In summary, fluid is reabsorbed from the lumen of the descending limb of the loop as it progresses deeper into the medullary areas of higher osmotic pressure. Electrolyte concentrations increase to a maximum at the bend and gradually decrease as the NKCC2 cotransport mechanism and Na⁺ pump, working in tandem, achieve reabsorption of Na⁺, K⁺, and Cl⁻. The thick ascending limb reabsorbs 25% of filtered NaCl and 40% of filtered K⁺, but not water, whereas the entire loop reabsorbs 15% of the fluid.
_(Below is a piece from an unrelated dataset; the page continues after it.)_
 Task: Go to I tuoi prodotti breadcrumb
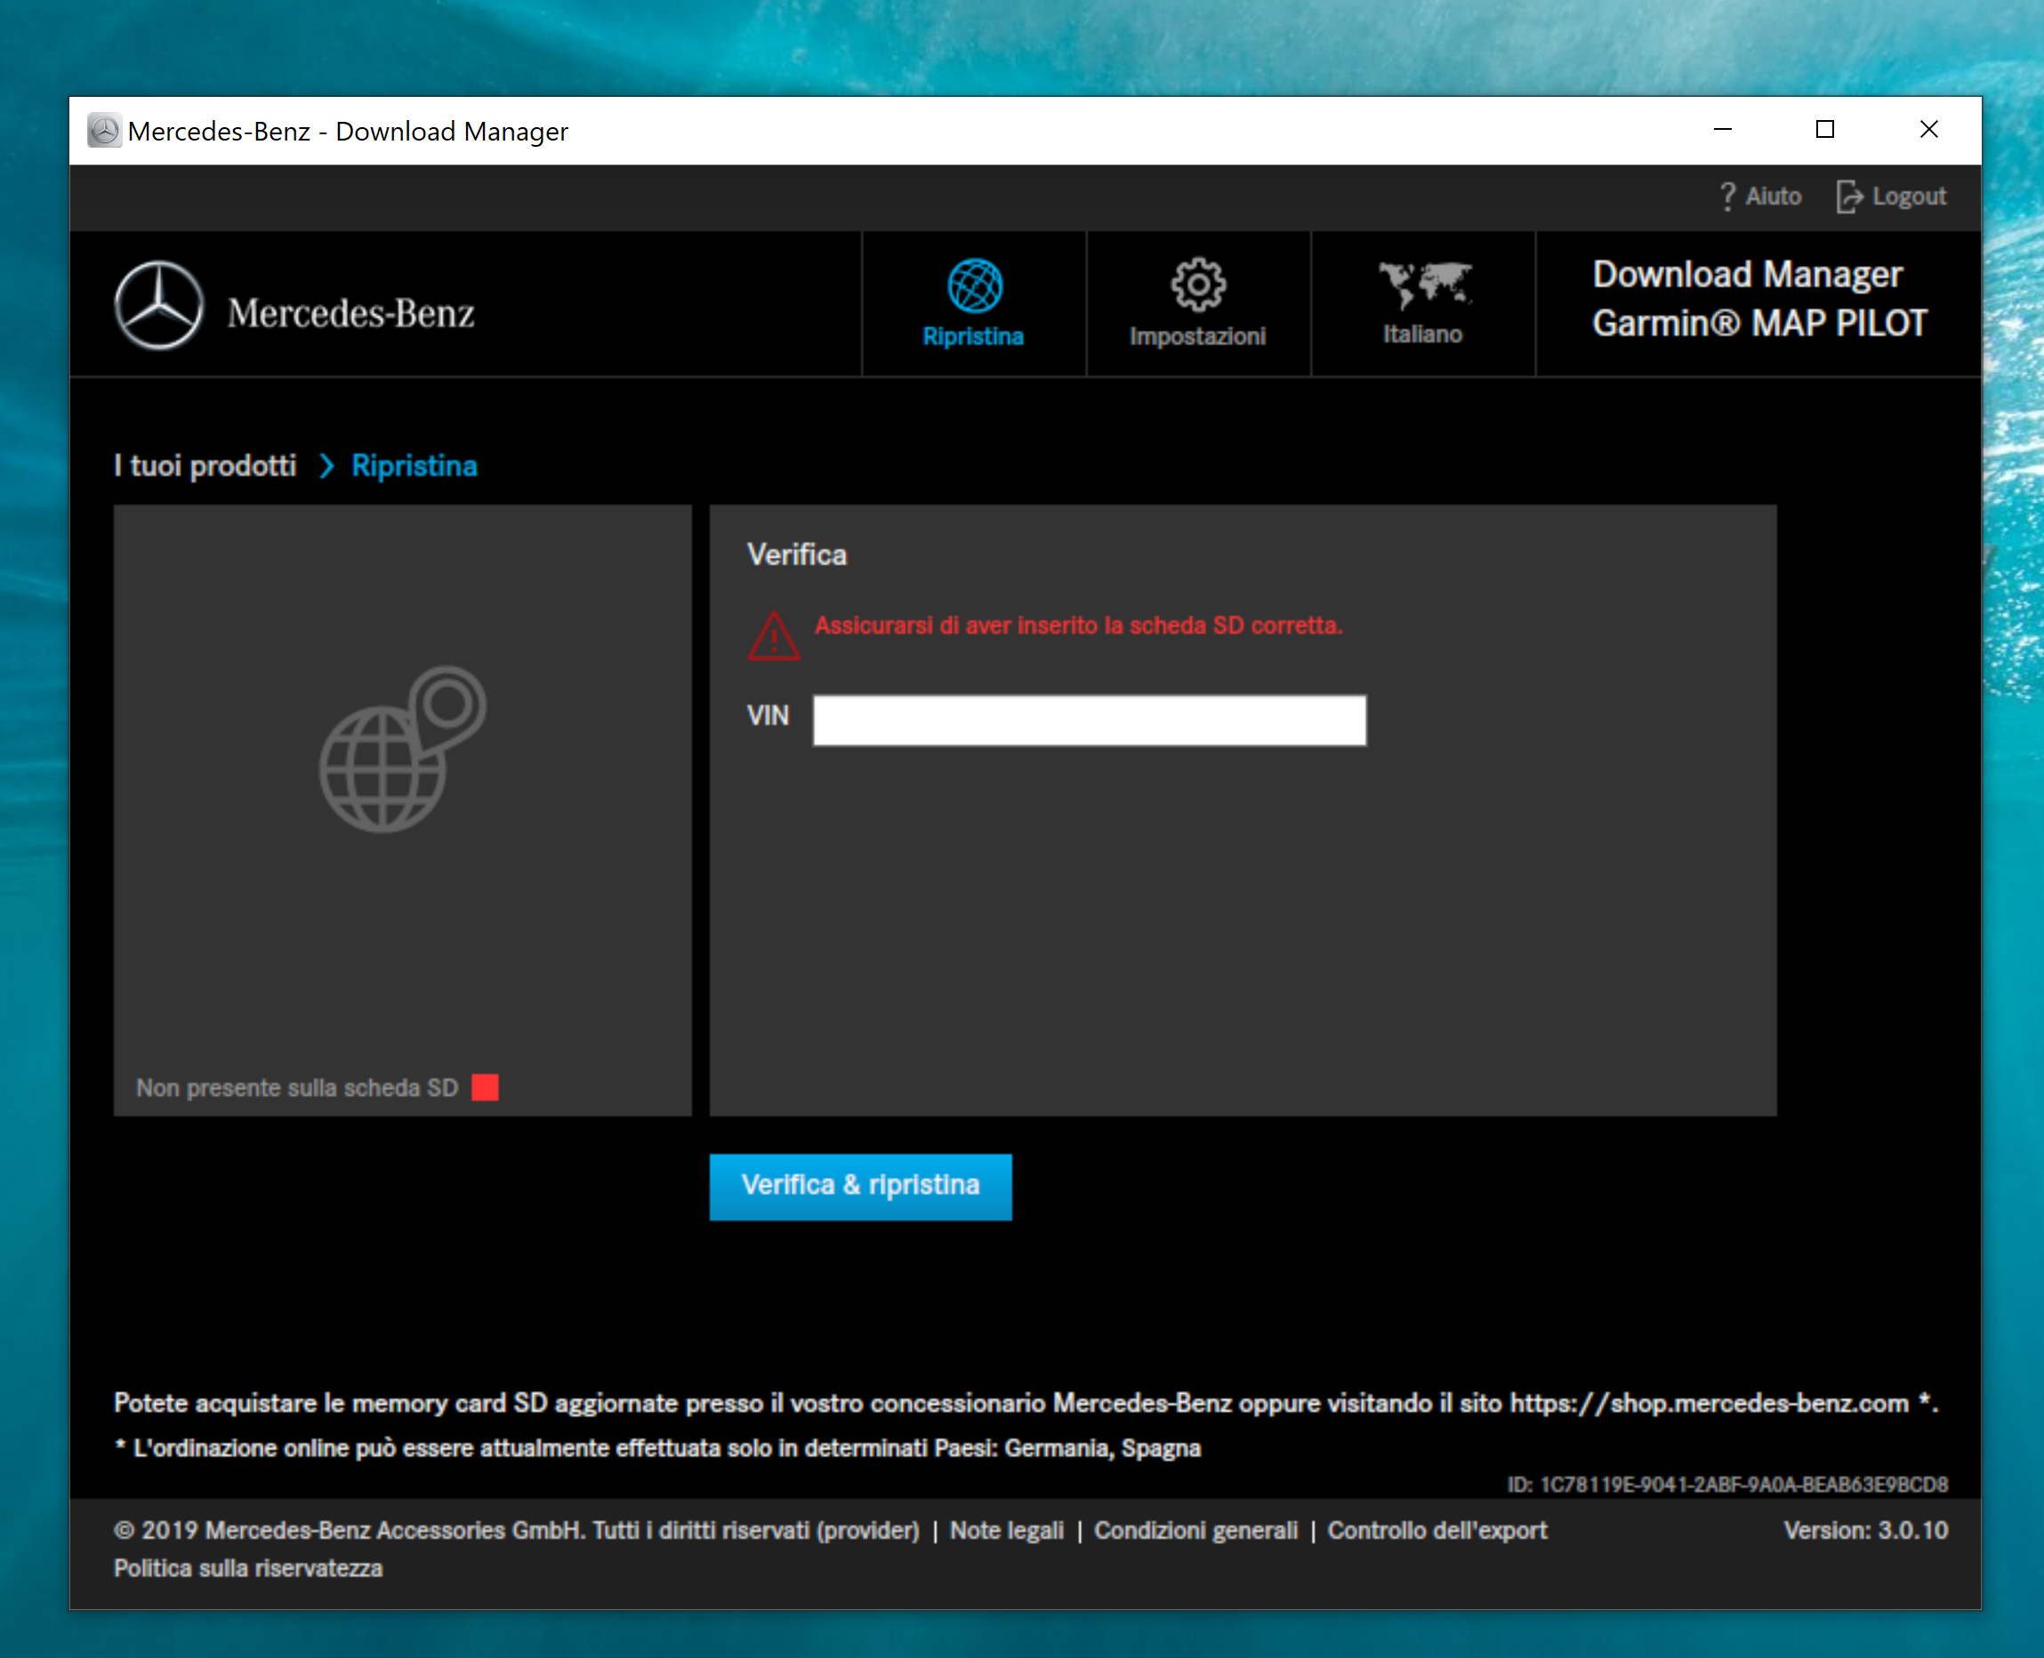(x=204, y=466)
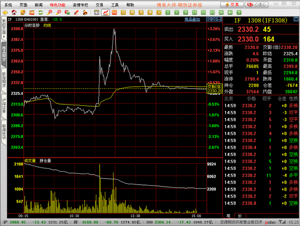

Tubular Reabsorption: Transport by the Distal Convoluted Tubule

In contrast to the proximal tubule and loop of Henle, there is less reabsorption of water and electrolytes in the distal convoluted tubule. It reabsorbs approximately 10% of the filtered load of NaCl. Similar to the thick ascending limb, this segment is impermeable to water, and the continuous reabsorption of NaCl further dilutes tubular fluid. NaCl entry across the apical membrane is mediated by the electroneutral NCC cotransporter sensitive to thiazide diuretics (Fig. 21-5). Unlike the NKCC2 cotransporter of the thick ascending limb, this cotransporter does not require participation of K⁺. As in other segments, the basolateral Na⁺/K⁺-ATPase provides the low intracellular Na⁺ concentration that facilitates downhill transport of Na⁺. The distal tubule does not have a pathway for K⁺ recycling, and therefore the transepithelial voltage is near zero. Therefore the reabsorption of Ca⁺⁺ and Mg⁺⁺ is not driven by electrochemical forces. Instead, Ca⁺⁺ crosses the apical membrane via a Ca⁺⁺ channel and exits the basolateral membrane via the NCC exchanger. Thus, by inhibiting the NCC cotransporter, thiazide diuretics indirectly affect Ca⁺⁺ transport through changes in intracellular Na⁺. Another mechanism of increased Ca⁺⁺ reabsorption with thiazide diuretics is an increase in the intracellular concentrations of Ca⁺⁺-binding proteins.